ALBANY, Ga. — Michael Fowler says his extensive experience as a mortician and death-investigation specialist/forensic pathology assistant with the Georgia Bureau of Investigation will serve the community well in the position of Dougherty County coroner.
"I have the knowledge and experience the job needs to help solve criminal investigations," Fowler said. "There are cost savings when I can eliminate the need to take a body to the crime lab. Medical examiners trust my knowledge and experience."
To read about Michael Fowler's opponent, Emma Quimbley, click here.
Fowler enumerates experience with the GBI and as a mortician to back up the technical skills and emotional grounding he would bring to the coroner's office. He has embalmed more than 3,000 bodies and performed autopsies on more than 4,200 remains.
The one-week course given to elected coroners is inadequate next to his education and experience, he said, noting that because the coroner's office is an elected position, there is no way anyone can flunk out.
Fowler said he sees the job as one in which he is part of a team to help solve the crime of homicide. He said he has more to contribute than anyone with less experience and training.

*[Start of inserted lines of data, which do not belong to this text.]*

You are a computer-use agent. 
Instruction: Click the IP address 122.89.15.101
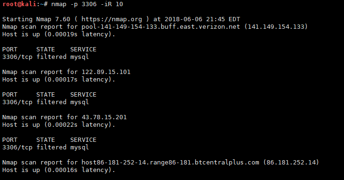point(106,72)
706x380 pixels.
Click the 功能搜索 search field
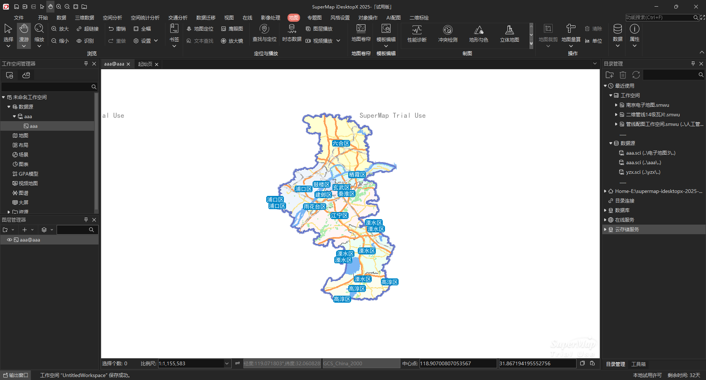(x=659, y=18)
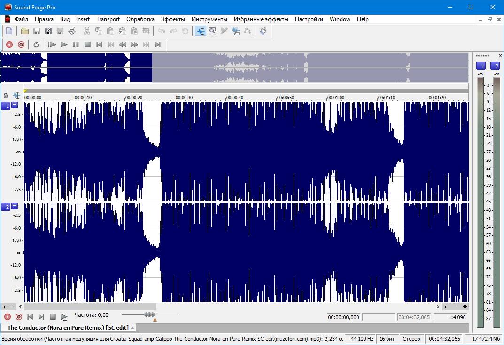Viewport: 504px width, 345px height.
Task: Select the Magnify zoom tool
Action: pyautogui.click(x=212, y=31)
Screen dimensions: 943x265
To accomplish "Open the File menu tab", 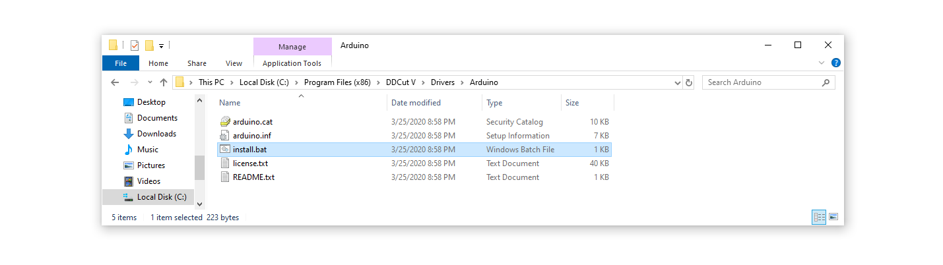I will [121, 63].
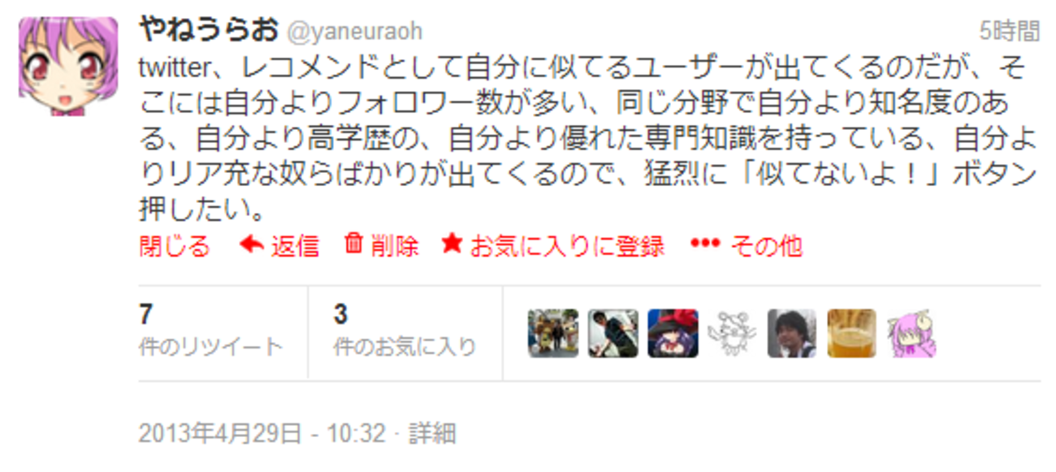Open the pink-haired horned character avatar

[x=911, y=333]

Working for the GBI, Fowler had to keep up with new technologies and discoveries in the field. He wants to be able to expand the technology at the coroner's office.
Fowler also cited his experience with the National Disaster Medical System's Team. The experience includes victim identification, dental pathology and other forensic skills. Fowler notes that members of the team are required to maintain licenses and certifications so they can be activated for duty in time of national disaster, mass death or an act of terrorism.

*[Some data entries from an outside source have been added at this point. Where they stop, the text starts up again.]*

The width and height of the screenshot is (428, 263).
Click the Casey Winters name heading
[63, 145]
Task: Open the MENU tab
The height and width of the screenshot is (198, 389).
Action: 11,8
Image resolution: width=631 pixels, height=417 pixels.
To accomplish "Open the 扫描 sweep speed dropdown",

Occupation: Mortician, retired death investigation specialist/GBI forensic pathology assistant
Post Sought: Coroner
Family: Wife Rosa; three children, three grandchildren
Key Issues: Take the office to “the next level”; Experience and technical skills would help raise the contributions the office could make to solving homicide cases
In 2001, Fowler was with the team called on to identify bodies in the World Trade Center rubble. That was the fifth disaster he'd worked on while on the team.
Fowler said he knows the pain of bereavement inside and out and has empathy for the families of the deceased. He said his membership in the Evangelical Faith Vision Ministries guides him.
Active with "Stop the Violence" and other programs, Fowler believes in reaching out to youths before he has to see them in his role as coroner.